Published: 4 February 2010
by DAN CARRIER
GET ready to swoon: throughout this month, the British Film Institute is screening a series of Johnny Depp movies. Why? Because he has consistently made absolutely super films.
The South Bank rarely disappoints if you need some cinematic escape, and glancing at their recently published programme for 2010, there are plenty of gems to fish out.
Between March and April, the BFI host a South African film season, which covers the gamut of politics and race relations in the Apartheid era and the birth of the Rainbow Nation. Tim Burton’s new Alice In Wonderland is screened in 3-D on the Imax in March too, while in the BFI archives, the first ever version of Lewis Carroll’s book – made in 1903 and restored by the clever people in white coats in the film labs at the institute – is also due to be screened. They are also doing a short season called The Kids Are Alright, which seems a winner – it features children’s TV hits from the past 50 years.
The notoriously shy Camden Town-based playwright Alan Bennett takes to the stage to answer questions from the audience on his contribution to British TV over the years.

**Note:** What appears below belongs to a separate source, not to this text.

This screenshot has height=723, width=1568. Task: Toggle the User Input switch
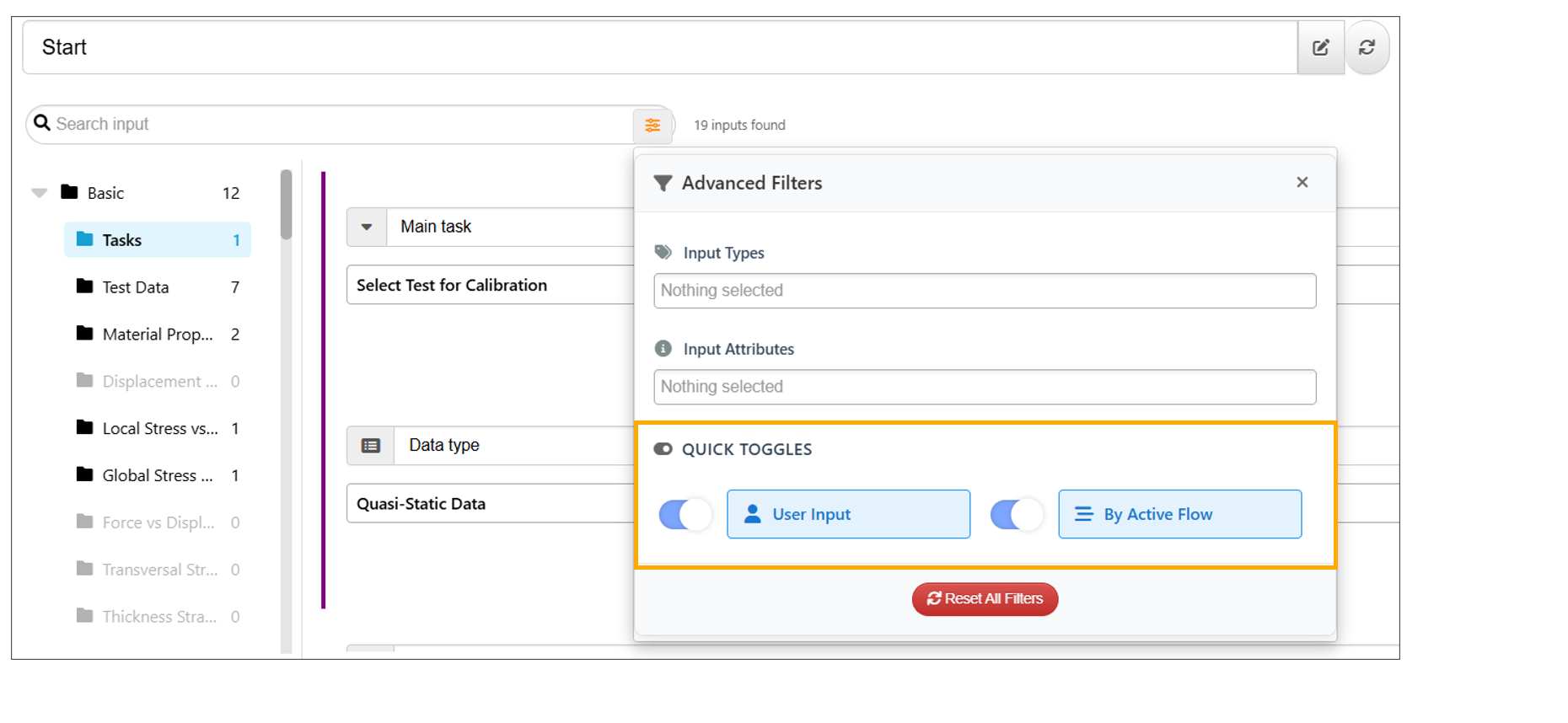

Meanwhile, word reaches me that the quiff-toting film critic Mark Kermode, who has recently published a set of memoirs, has become a patron of the marvellous Phoenix Cinema in East Finchley.
He has used the venue to host his Culture Show annual awards (called, um, The Kermodes).
This year is the cinema’s 100th birthday, with work due to start on a £1m restoration project to bring the facilities in this grand old picture house bang up to date.
Other patrons on the board include Michael Palin, Ken Loach, Mike Leigh, Maureen Lipman and Victoria Wood.